If were going to talk about other players though, I would also add Andrew Bogut being healthy this season is another layer to the greatness of this team this year. As I believe he's already surpassed games he's played in this season versus last season. The Warriors are just a great comprised team with all their parts. Fun times for the dubs and oaktown.


----------



## ChrisWoj

Basel said:


> It's funny, too, because I feel like he went from overrated in Philadelphia to underrated now in Golden State. Not only does he do a bit of everything, but when he's having an off game, he's still a big energy guy - something statistics don't account for. Just an awesome pick up for the Warriors in the off season.

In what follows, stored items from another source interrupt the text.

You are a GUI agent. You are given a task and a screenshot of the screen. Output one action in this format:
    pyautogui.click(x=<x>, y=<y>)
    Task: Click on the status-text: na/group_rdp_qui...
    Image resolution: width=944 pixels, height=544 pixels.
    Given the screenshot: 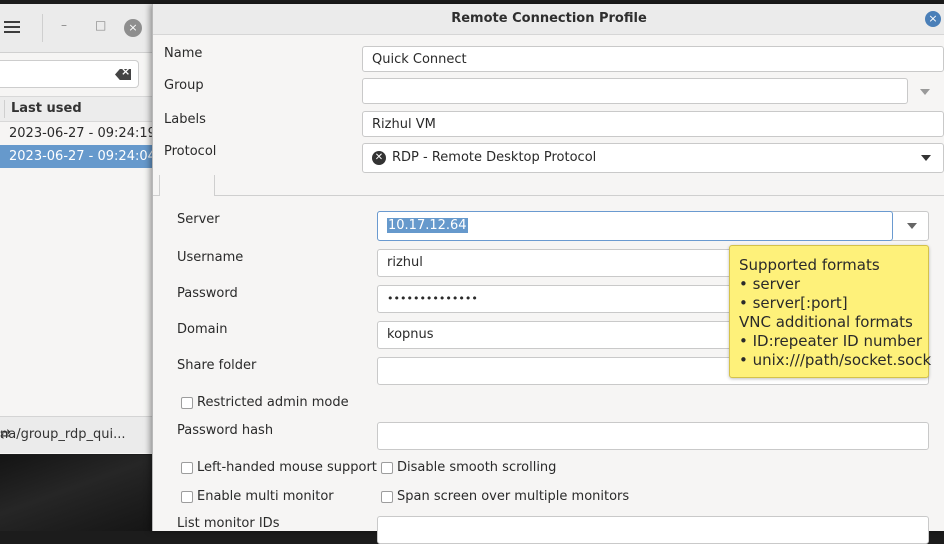 What is the action you would take?
    pyautogui.click(x=63, y=434)
    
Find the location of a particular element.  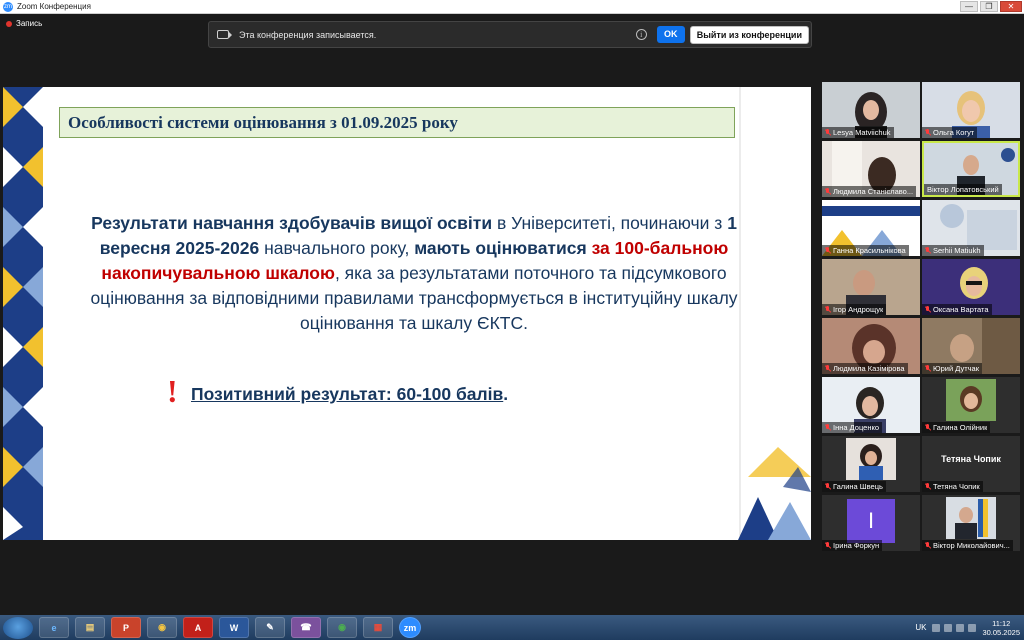

viber-icon: ☎ is located at coordinates (306, 628).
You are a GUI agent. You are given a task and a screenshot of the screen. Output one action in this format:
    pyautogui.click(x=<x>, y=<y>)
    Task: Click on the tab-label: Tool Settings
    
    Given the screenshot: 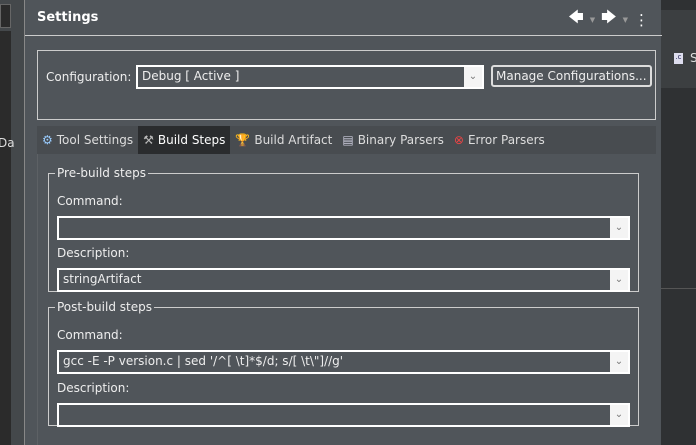 What is the action you would take?
    pyautogui.click(x=95, y=140)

I don't agree with this at all - in Philly he was maligned fairly constantly by both his hometown fans and the national media for not being a number one scoring option. I don't think I ever heard a good thing about Iguodala until he emerged with team USA. All I ever heard was that he couldn't carry the load in Philly, no one ever talked about his intangibles, his defense, etc. He was very underrated in Philly. And in Golden State? Ever since he went to Denver I've heard NOTHING BUT praise for him. If anything he's completely properly rated right now. He's definitely NOT overrated. Maybe you don't hear as much about him as some guys in major markets, but do you ever hear ANYTHING bad about his game right now?

He's far from underrated in GS.


----------